There is no loneliness like theirs.
At home once more,
They begin munching the young tufts of spring in the darkness.
I would like to hold the slenderer one in my arms,
For she has walked over to me
And nuzzled my left hand.
She is black and white,
Her mane falls wild on her forehead,
And the light breeze moves me to caress her long ear
That is delicate as the skin over a girl's wrist.
Suddenly I realize
That if I stepped out of my body I would break
Into blossom.


Poems this good make you wish you were this good. Luckily I have no poem about horses with which to compare this. And not entirely bereft, I had three poems and an essay recently accepted by Umbrella and a poem and essay accepted by Blue Fifth Review. They should be out this summer.

To stay on an animal theme, here's a poem of mine about frogs that was published in Tryst:

Frogs

Where are the frogs,
those wide-mouthed bassoons,
where have they gone?
Where the long-tongued
bass chucklers of the riverbed
with their resonating neck pouches,
where our amphibian tubas?
Gone, they are gone.

I have heard tree frogs,
their music ethereal as the sheen
of oil on a rain puddle,
but where are the ground frogs,
pond frogs, river frogs?
Their absence astounds me.

I have heard of the decline of frogs,
of mutant, two-headed frogs, of flaws
in the helical thread of their genome,
but no one can explain it.

Where have they gone?
I miss their croaking counterpoint
to the traffic of rapids and the blue jays' shriek.
I need their staccato didgeridoos
to balance the hypnotic sawing of insects.

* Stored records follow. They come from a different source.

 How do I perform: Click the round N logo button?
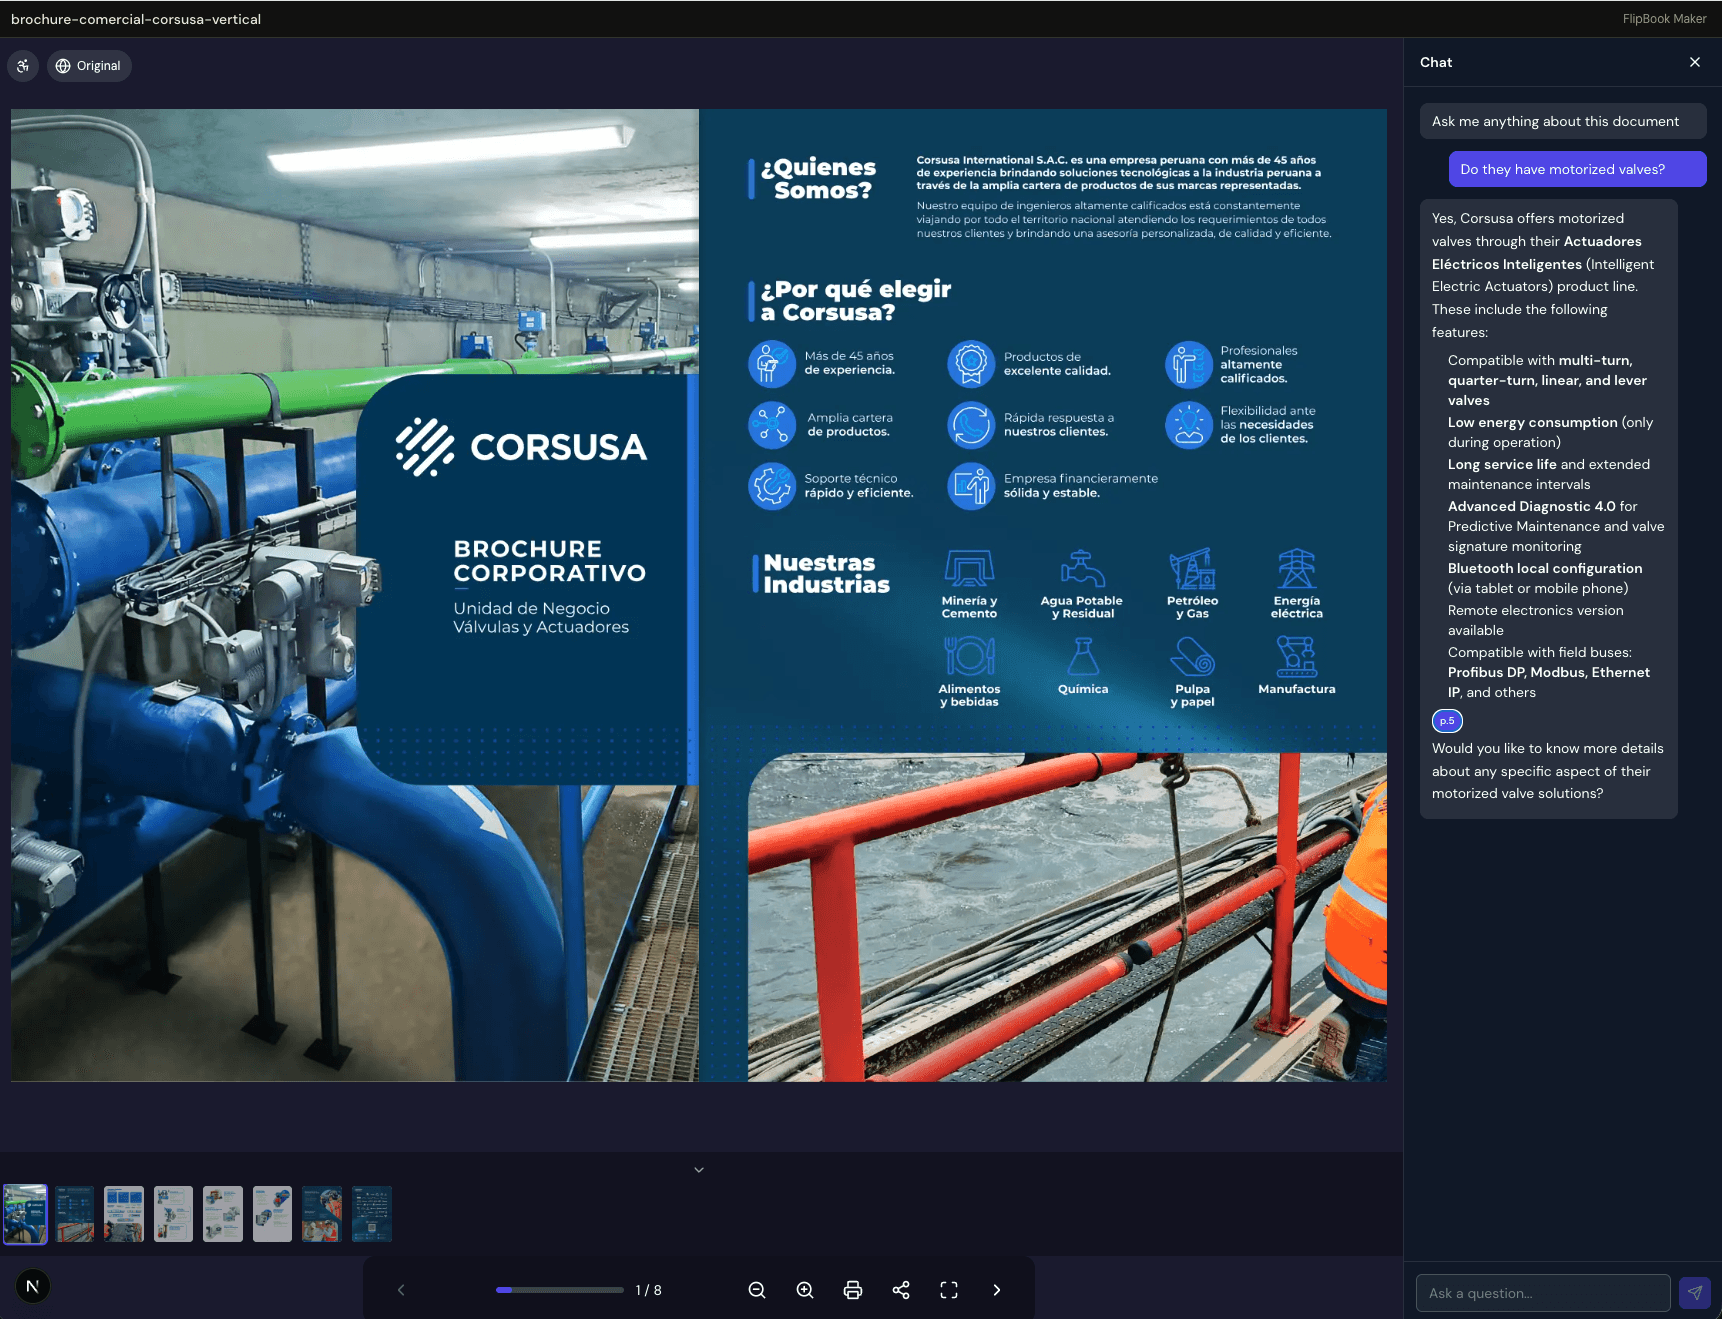pyautogui.click(x=33, y=1286)
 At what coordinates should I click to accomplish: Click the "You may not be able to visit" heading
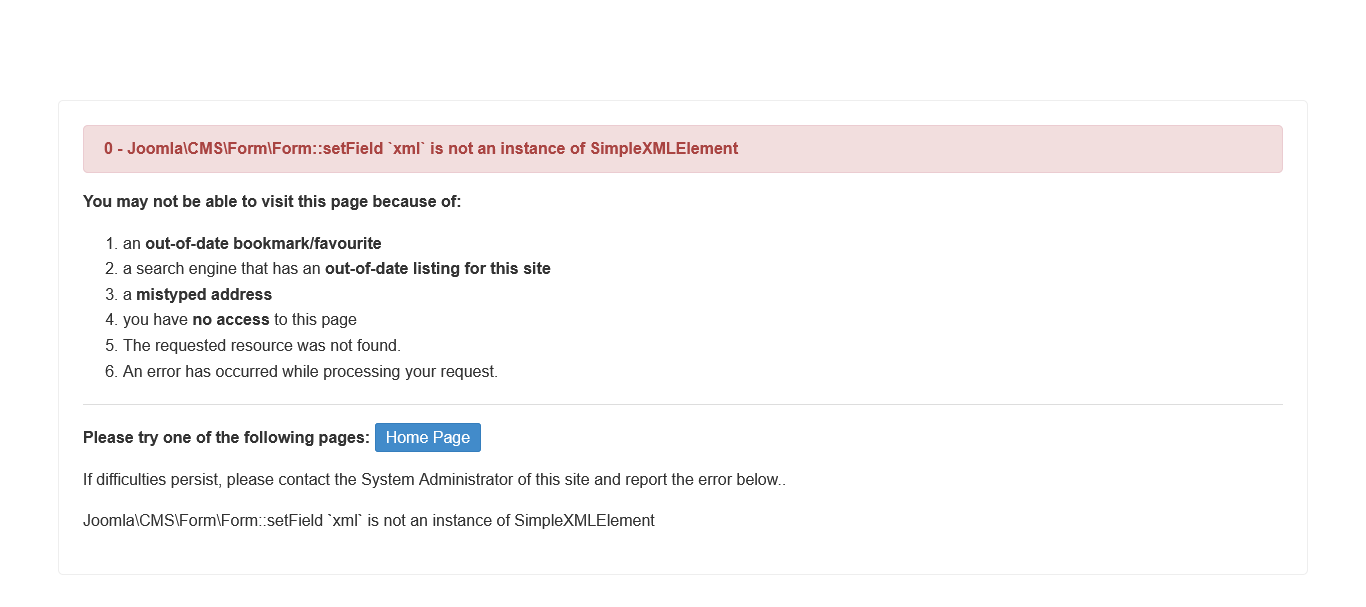272,202
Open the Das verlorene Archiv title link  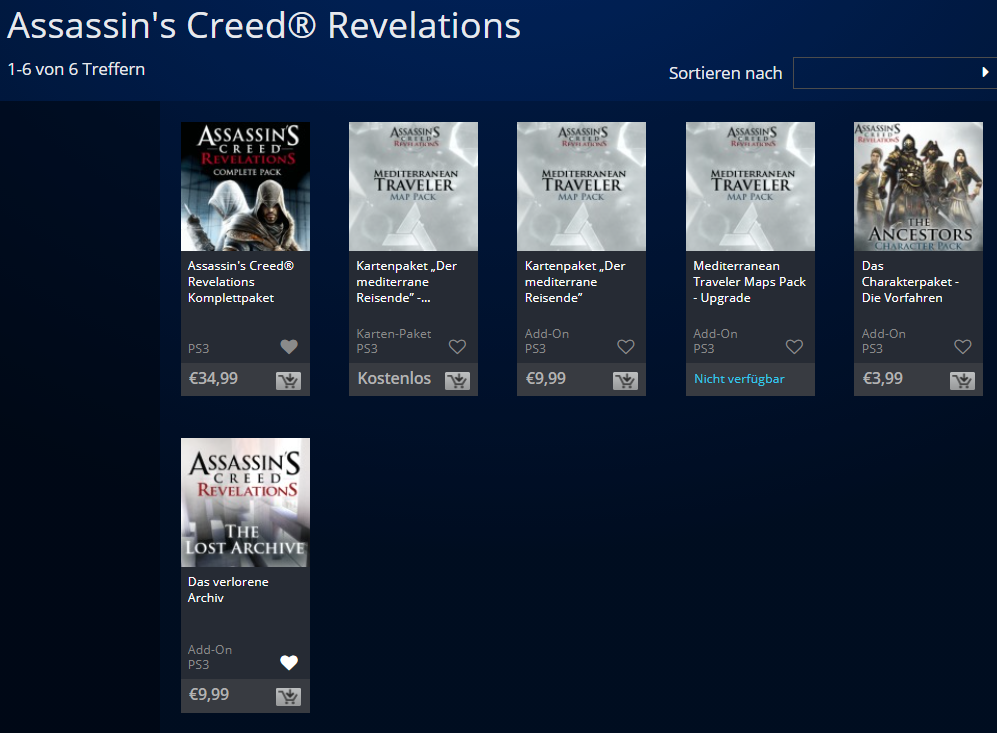pyautogui.click(x=228, y=590)
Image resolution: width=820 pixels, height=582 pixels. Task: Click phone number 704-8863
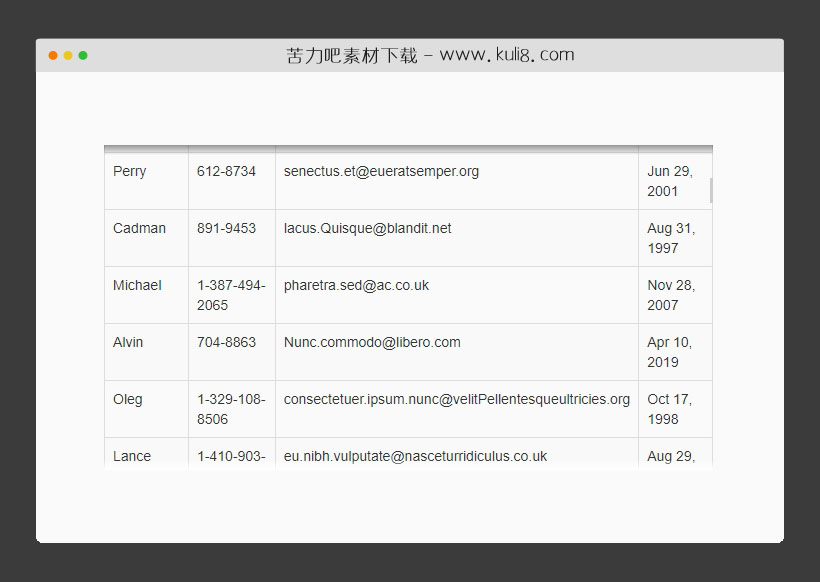[226, 342]
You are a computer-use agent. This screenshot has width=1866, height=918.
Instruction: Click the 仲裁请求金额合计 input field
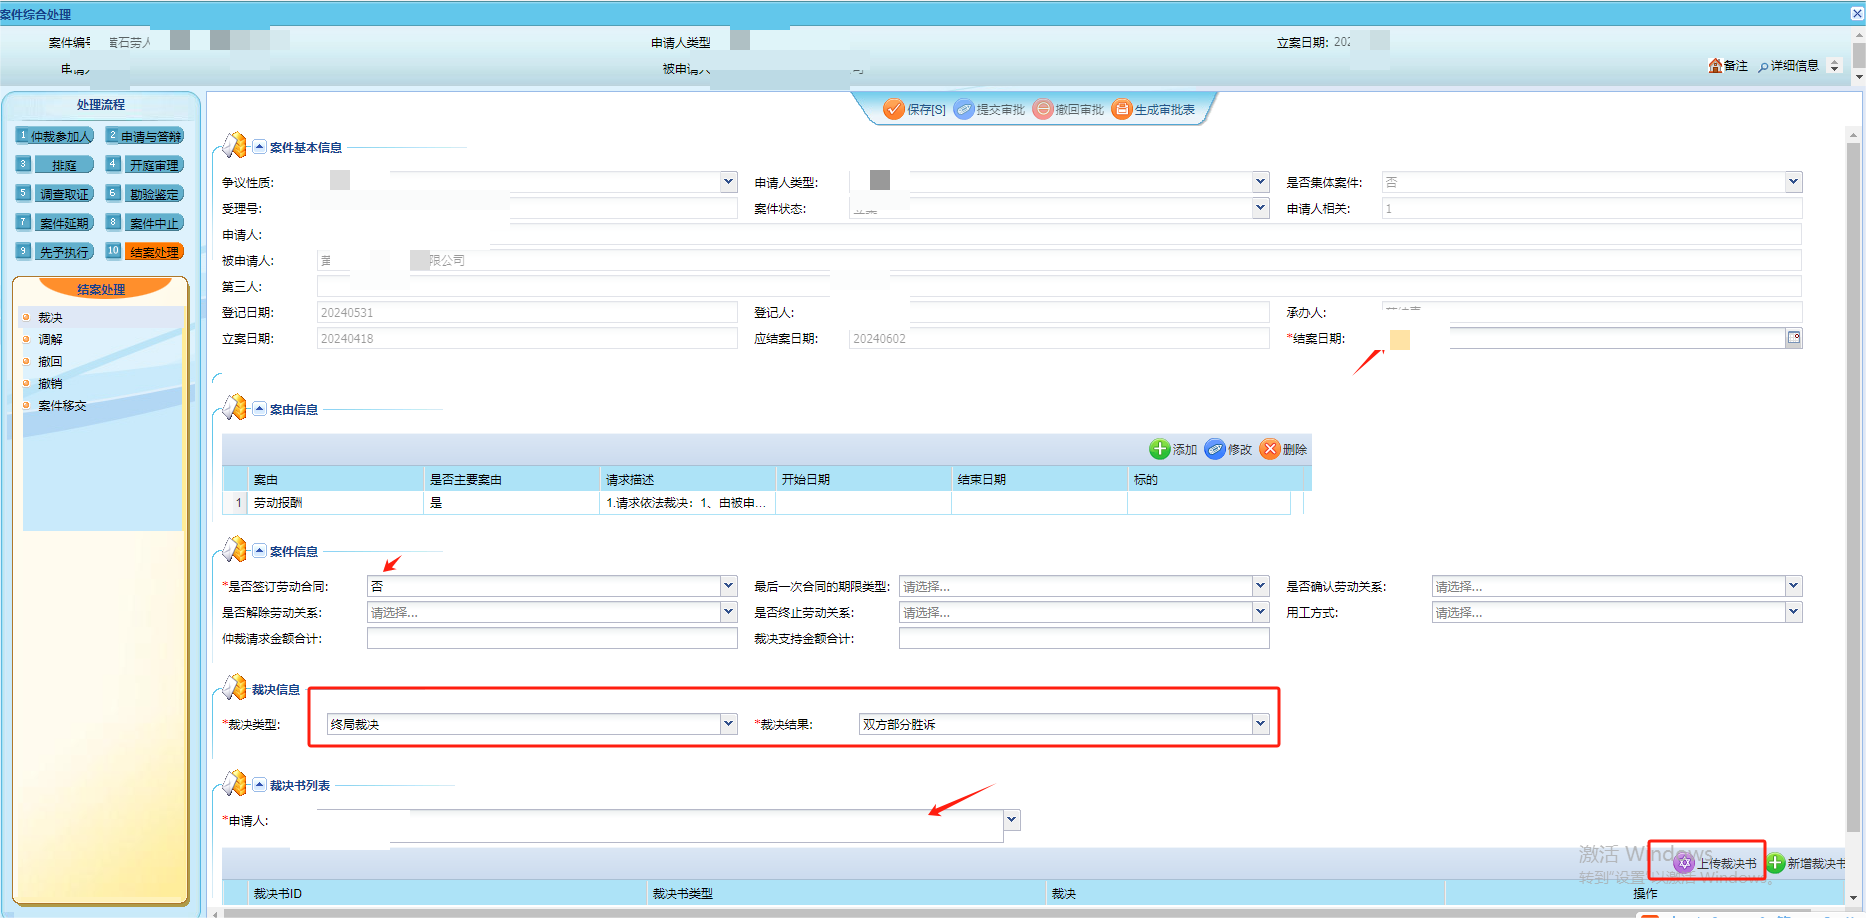point(552,638)
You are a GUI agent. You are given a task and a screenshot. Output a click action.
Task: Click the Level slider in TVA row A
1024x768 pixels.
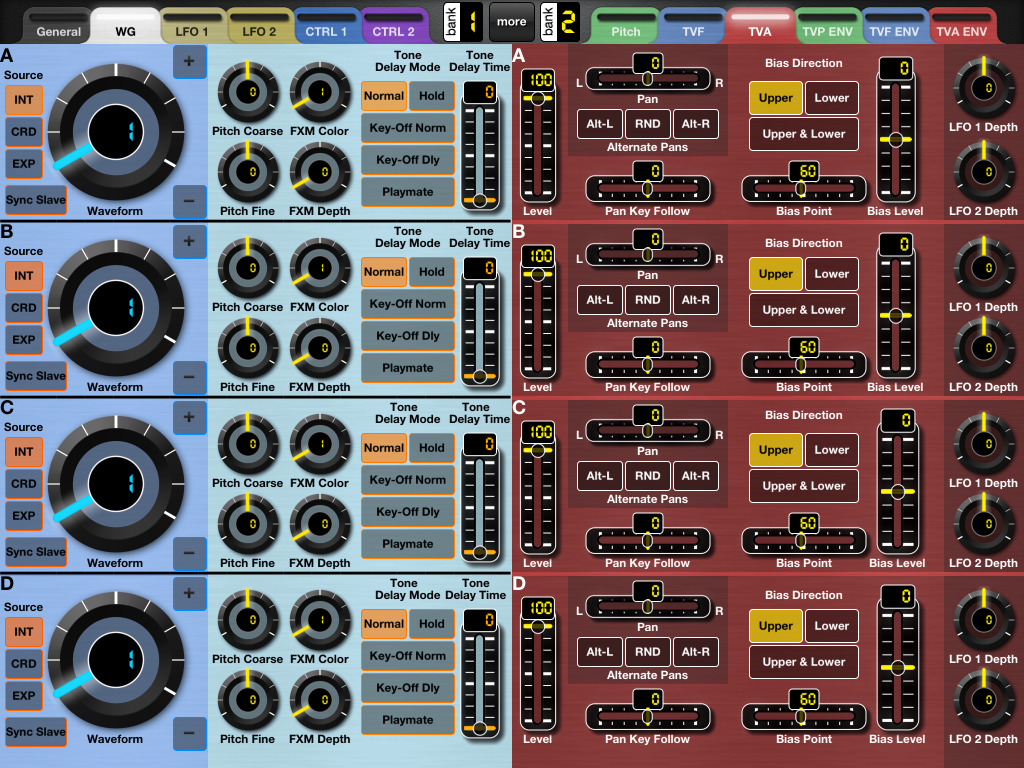pos(538,140)
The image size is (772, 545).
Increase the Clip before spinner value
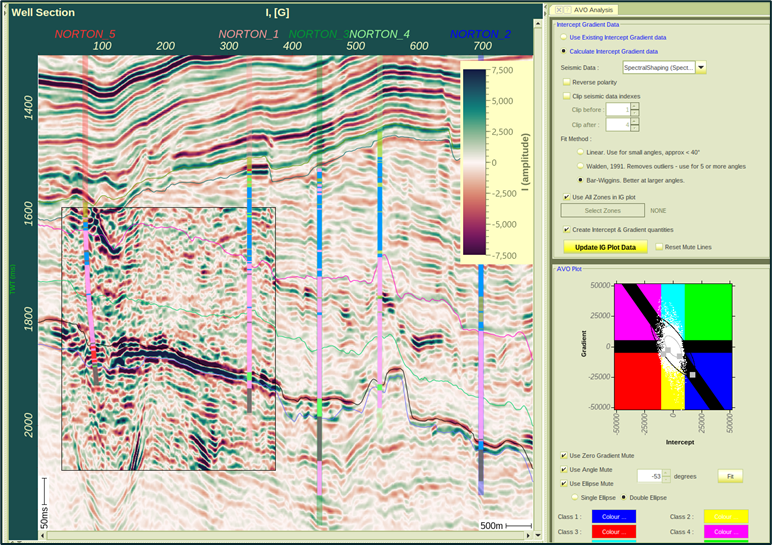tap(633, 106)
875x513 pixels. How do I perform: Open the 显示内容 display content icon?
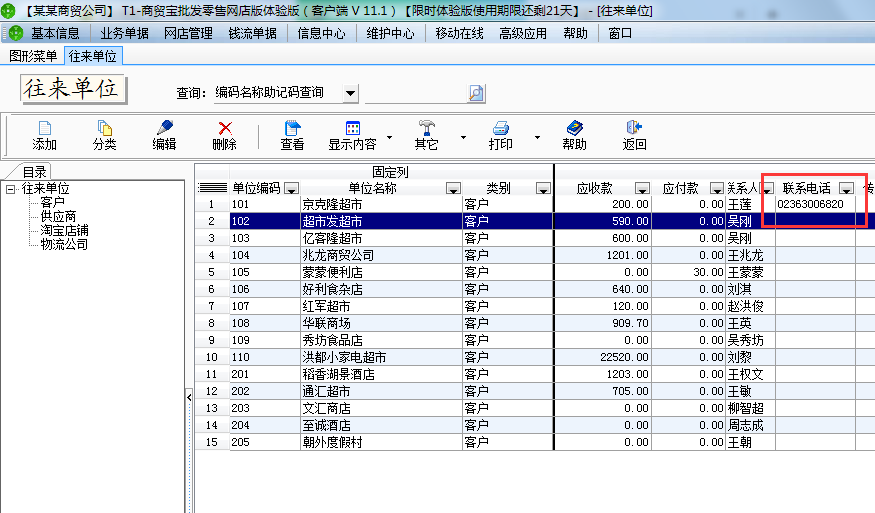point(352,128)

The streams and rivers are hushed;
the herons have dropped their willow batons.
Waterfalls may thud like tympanies
but the orchestra can't be mended
without frogs. Where have they gone?
Did you hide them?


Thine at Kiloneutral,

CE

5 comments:

  1. CE - If you've not read The Branch Will Not Break, it's a must. You are absolutely right about "A Blessing". Enjoyed "Frogs".

    ReplyDelete
  2. I enjoyed both. I particularly love the last two lines of The Blessing one.

    Try Jen hadfield's work, examples here:

    http://www.thepoem.co.uk/limelight/hadfield.htm

    ReplyDelete
  3. Anonymous12:35 AM PDT

    The JW one is lovely, CE.

    as far as the others'inquirys - well suffice to say, you be sphinxter and perhaps I be sherlock homedog-dat don't bark nomo watson, nevermind igknighting ships at sea via xray vision magnified in the name of the brother -- this leads all mindfull thinkers to believe the doctor-who is not really in however outside it was.

    I'm sorry, I can't have an email.anymore. being hacked, followed, photographed, and otherwise intruded upon supposedly as result of one 3am hit-n-run.

    If the nature of things still requiring insurance of further inquiry by yours truly,well - contact can be made through dulsinea via Don Payotte.

    Dark O Days?

    Ever seen that movie
    says:

    You may be through with the past...

    Yrs truly,
    a non
    .

    ReplyDelete
  4. Glad you're back, I was starting to worry. I recently came across James Wright as well-- he's a keeper.

    ReplyDelete
  5. Thanks for all the comments, but what most intrigues me is anonymous, who knows things about my history only a good past friend could know--but won't come clean. I hope he is the long-lost friend who rejected me for a manic incident over ten years ago, but have little hope this could be true. I mean to write him anyway, through the hand-delivered services of one who knows him and lives near him.

    Both Wrights are wonderful, I think, rare to have a father-son connection in poetry. Rarer than baseball.